225 A.3d 1269
D.C.2020Background
- Nancy Johnson, an African-American attorney, served as Chief of the Legal Services Section (LSS) in the Office of the Attorney General's Child Support Services Division (CSSD) from 2005 until her termination in January 2012.
- CSSD began automating generation of contempt motions and establishment petitions using the internal DCCSES database (pilot in 2009); Johnson raised concerns about errors and accuracy during the pilot and thereafter.
- In 2010–2011 additional errors and a show-cause order tied to a petition prompted a CSSD reorganization: Program Operations duties (including petition-signing) were reallocated, and Johnson was assigned responsibilities she resisted.
- Management repeatedly asked Johnson to lead and complete transition tasks; she delayed or failed to complete some assignments and disputed workload/role issues; management concluded she obstructed the restructure.
- AG Nathan approved termination, citing Johnson’s failure to support and lead the reorganization and ‘‘deliberate attempts to decrease productivity’’; Johnson sued under the District of Columbia Whistleblower Protection Act (DCWPA) and the District of Columbia Human Rights Act (DCHRA).
Issues
| Issue | Plaintiff's Argument | Defendant's Argument | Held |
|---|---|---|---|
| Were Johnson’s communications about DCCSES and the reorganization protected disclosures under the DCWPA? | Johnson contends her complaints revealed gross mismanagement and legal violations tied to DCCSES and reorganization. | Defendants argue her remarks were policy disagreements or known matters, not contemporaneous disclosures of gross mismanagement or illegality. | Held: Not protected — her comments were policy disputes or publicly/management-known issues and lacked a contemporaneous reasonable belief of gross mismanagement or legal violation. |
| Did protected disclosures cause Johnson’s termination (causation under DCWPA)? | Johnson claims termination followed her disclosures and refusal to support the automation/restructure. | Defendants assert termination was for failure to lead and support the reorganizational tasks, not retaliation for disclosures. | Held: No prima facie showing of causation; summary judgment affirmed (court did not reach causation for primary claims because disclosures were not protected). |
| Were Adrianne Day and Johnson similarly situated for an inference of racial discrimination under the DCHRA? | Johnson argues Day, who also had conflicts and was not terminated, was a proper comparator showing disparate treatment. | Defendants maintain Day’s conduct and role differ materially (Day transferred and completed transition tasks); other section chiefs’ compliance undermines comparator claim. | Held: Not similarly situated in relevant aspects; Day not a valid comparator to infer discrimination. |
| Did Johnson establish pretext or otherwise rebut defendants’ nondiscriminatory reason for termination? | Johnson says management misinterpreted delays/requests for clarification and that stated reason was pretext for race-based termination. | Defendants point to documented supervisory complaints, uncompleted tasks, and genuine belief that Johnson obstructed the restructure. | Held: Johnson failed to show the proffered reason was false or a pretext for racial animus; summary judgment for defendants affirmed. |
Key Cases Cited
- Zirkle v. District of Columbia, 830 A.2d 1250 (D.C. 2003) (DCWPA does not protect mere policy disagreements or insubordinate conduct)

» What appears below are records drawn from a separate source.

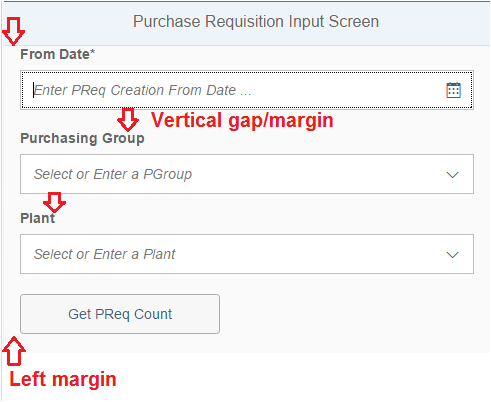Click red down arrow beside the page title
491x402 pixels.
point(13,31)
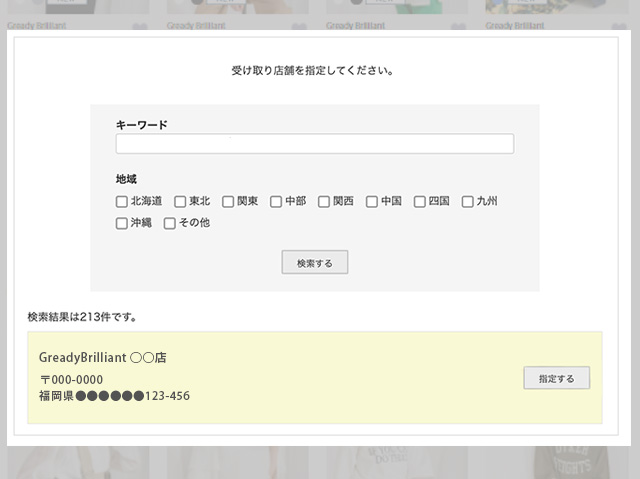Click the 福岡県 store address line

pyautogui.click(x=114, y=396)
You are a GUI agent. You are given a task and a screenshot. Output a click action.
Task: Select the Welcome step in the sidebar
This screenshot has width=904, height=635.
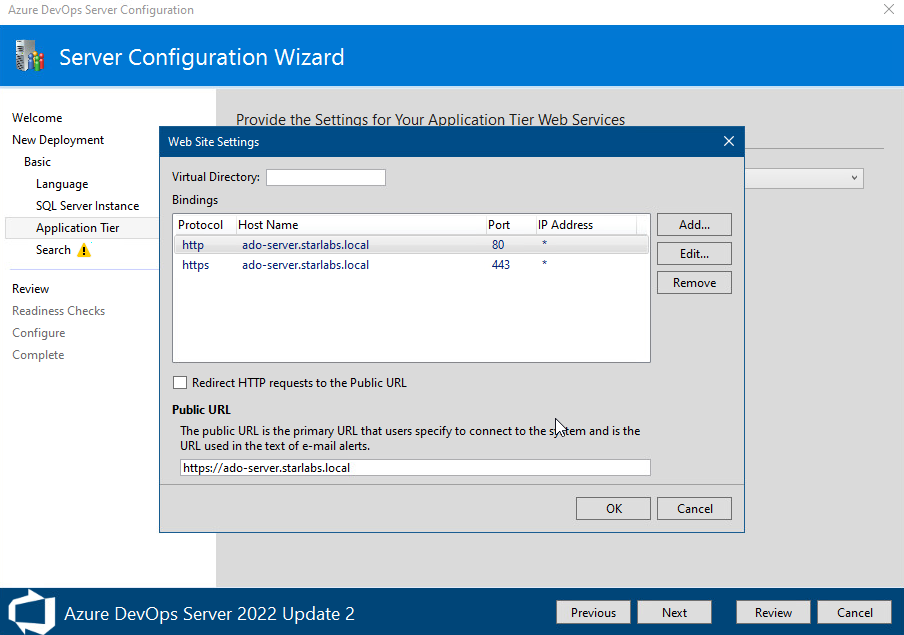pos(37,117)
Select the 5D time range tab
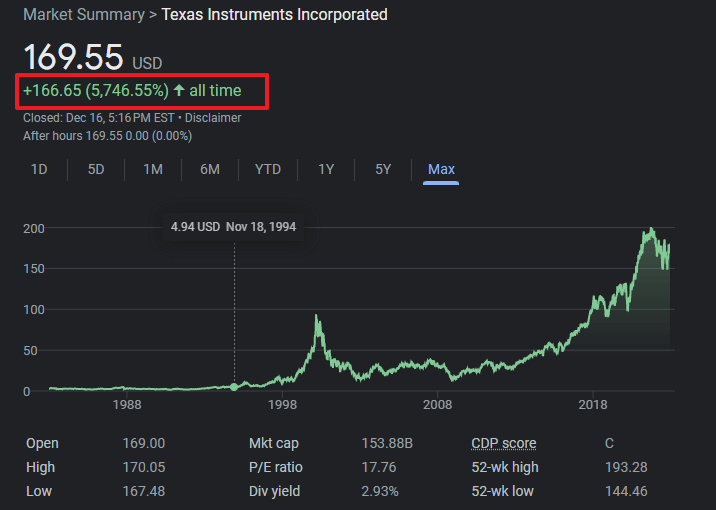This screenshot has height=510, width=716. click(x=96, y=169)
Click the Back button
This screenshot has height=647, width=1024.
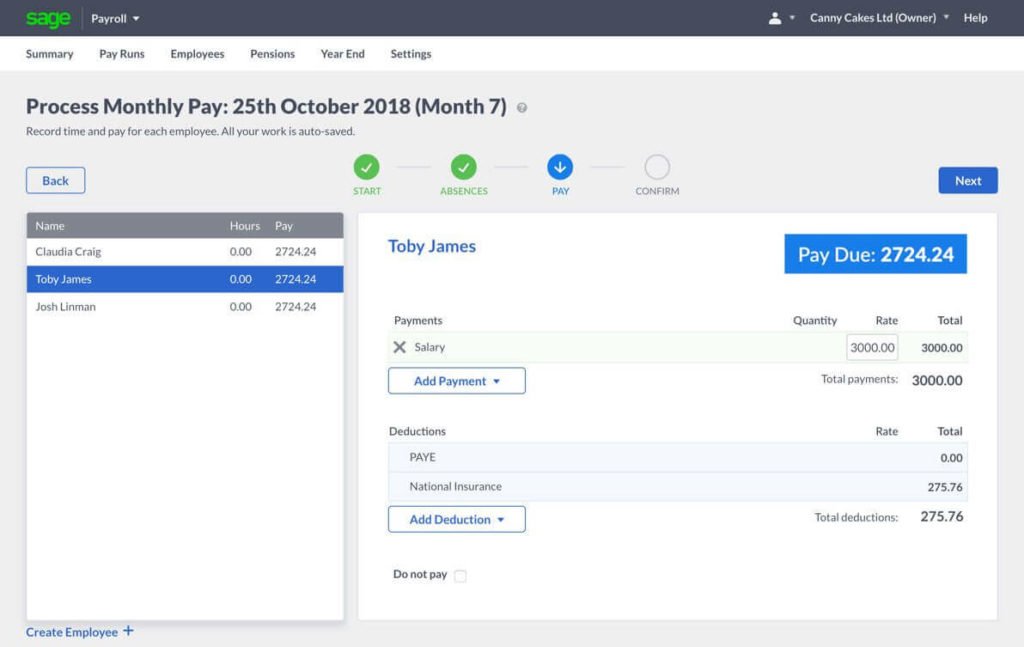click(56, 180)
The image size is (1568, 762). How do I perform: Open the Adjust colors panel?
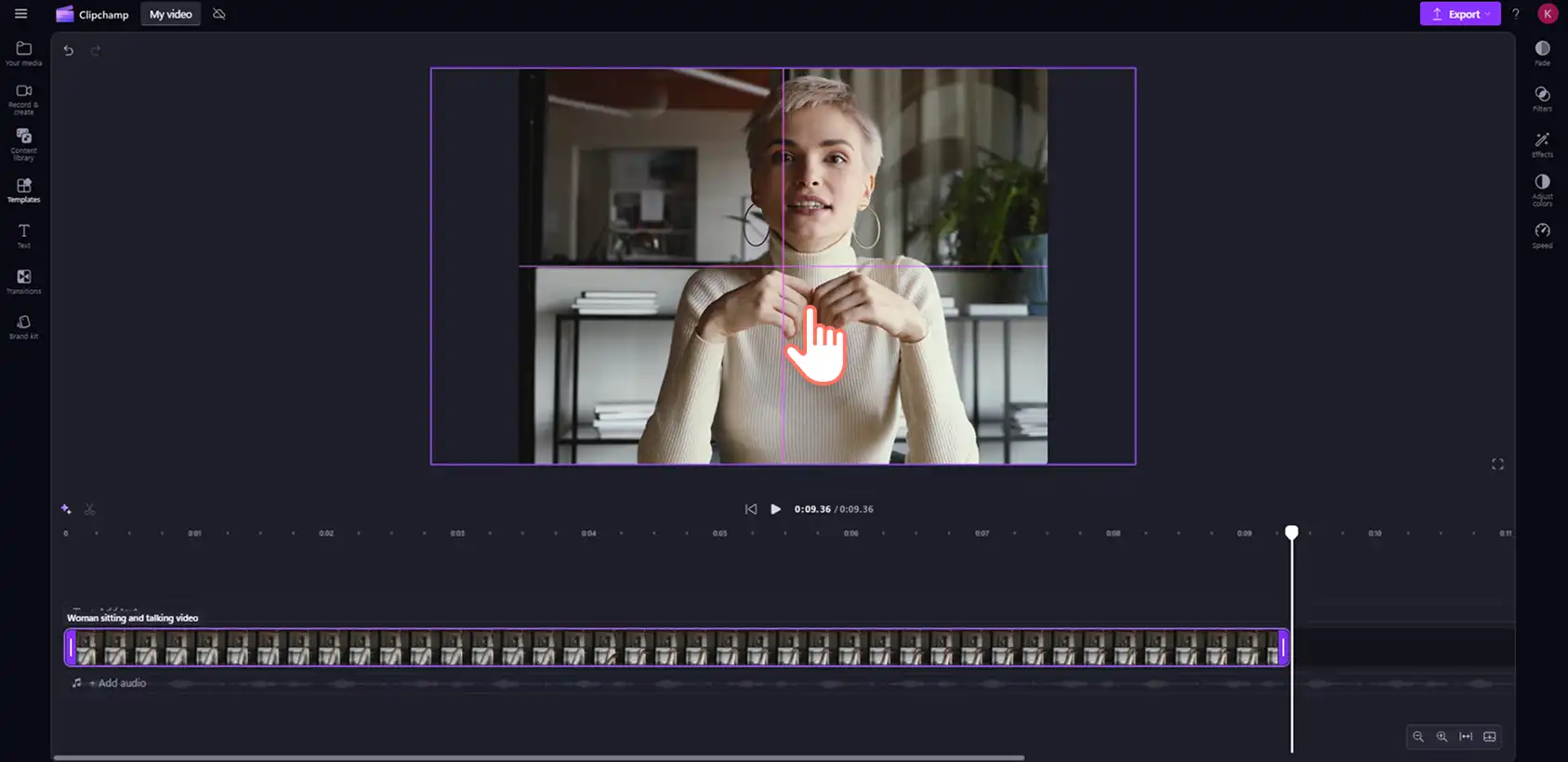[1542, 190]

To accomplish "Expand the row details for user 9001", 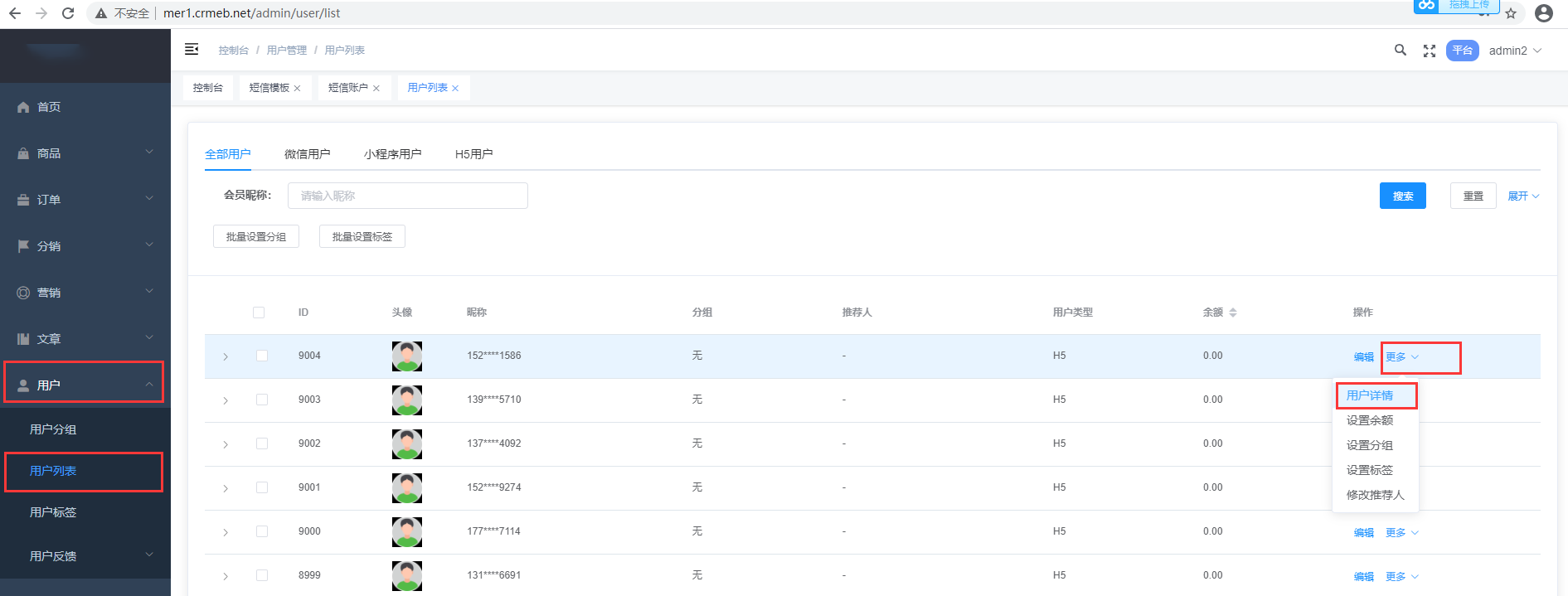I will click(x=226, y=488).
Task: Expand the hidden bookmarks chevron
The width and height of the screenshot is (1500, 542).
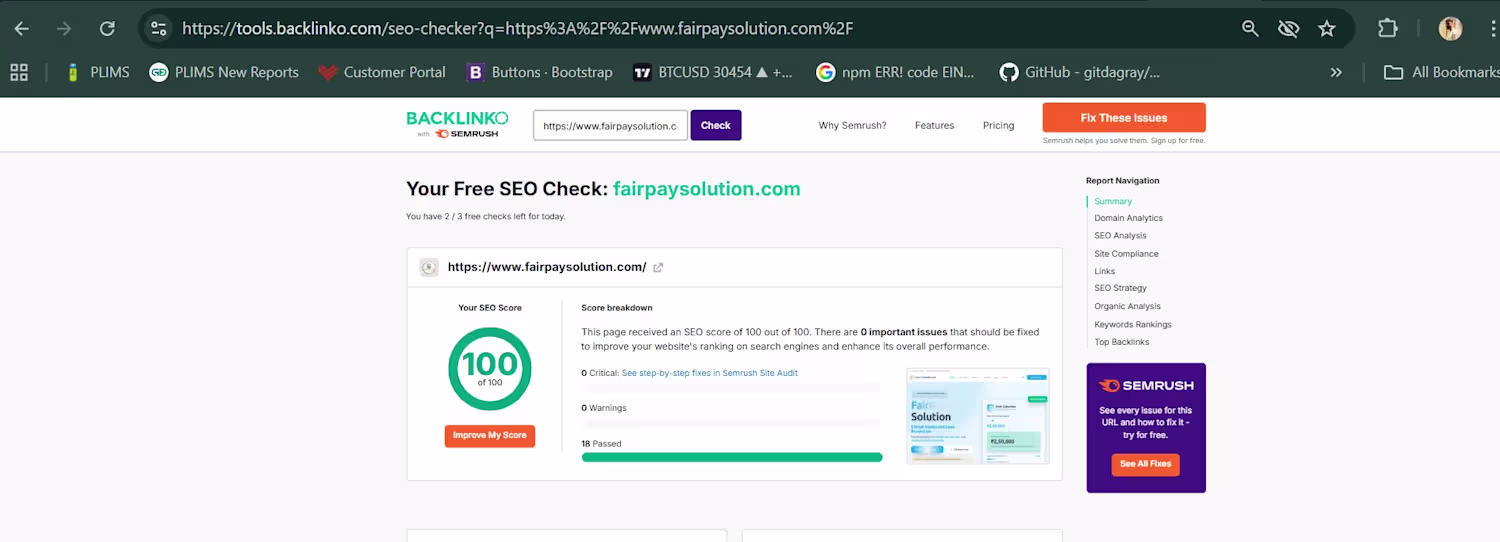Action: pos(1336,72)
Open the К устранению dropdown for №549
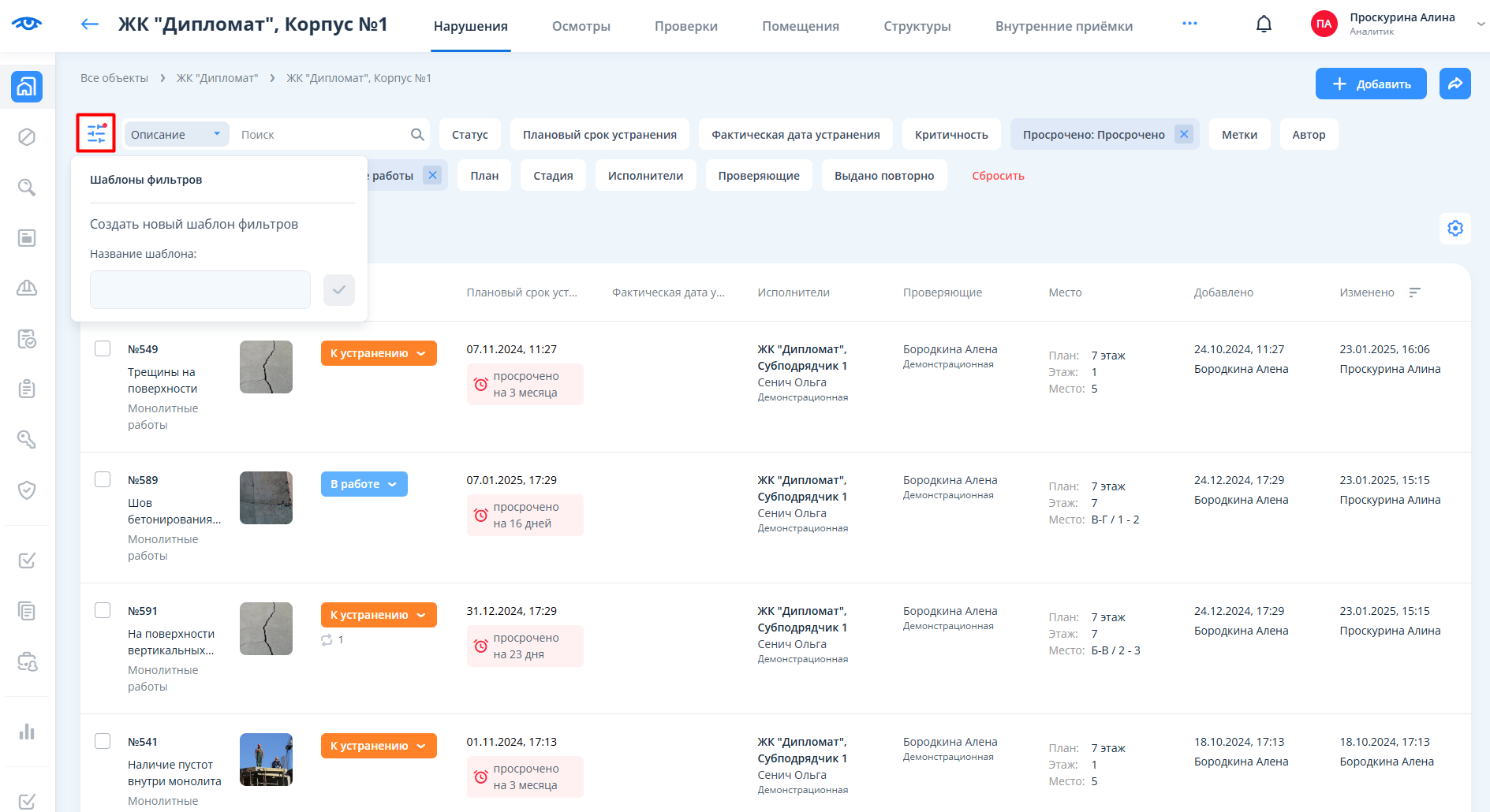The image size is (1490, 812). [x=378, y=353]
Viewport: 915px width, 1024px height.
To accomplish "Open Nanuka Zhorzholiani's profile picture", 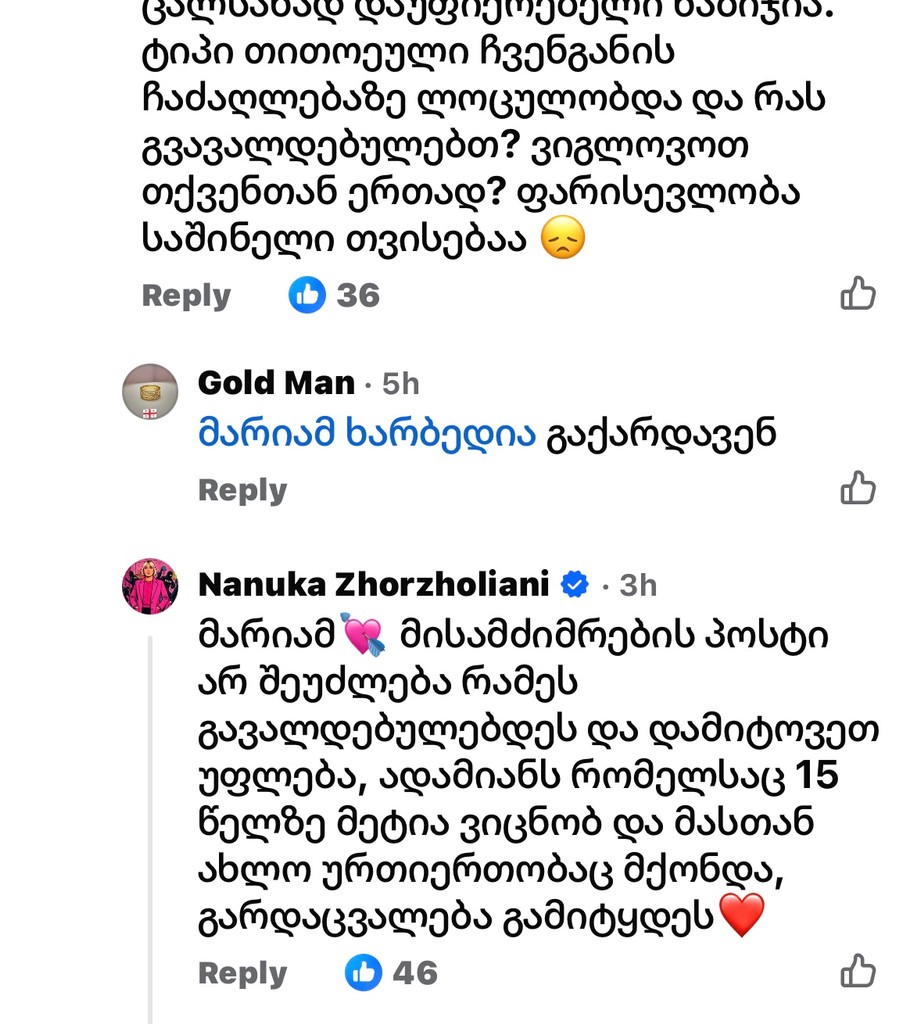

- Wilburn v. District of Columbia, 957 A.2d 921 (D.C. 2008) (protected disclosure requires contemporaneous expression of belief that conduct constitutes gross mismanagement)
- District of Columbia v. Poindexter, 104 A.3d 848 (D.C. 2014) (gross mismanagement requires agency error not debatable among reasonable people)
- Freeman v. District of Columbia, 60 A.3d 1131 (D.C. 2012) (subjective and objective reasonableness required for whistleblower belief)
- Hollins v. Fed. Nat. Mortg. Ass’n, 760 A.2d 563 (D.C. 2000) (DCHRA disparate treatment and similarly situated comparator standard)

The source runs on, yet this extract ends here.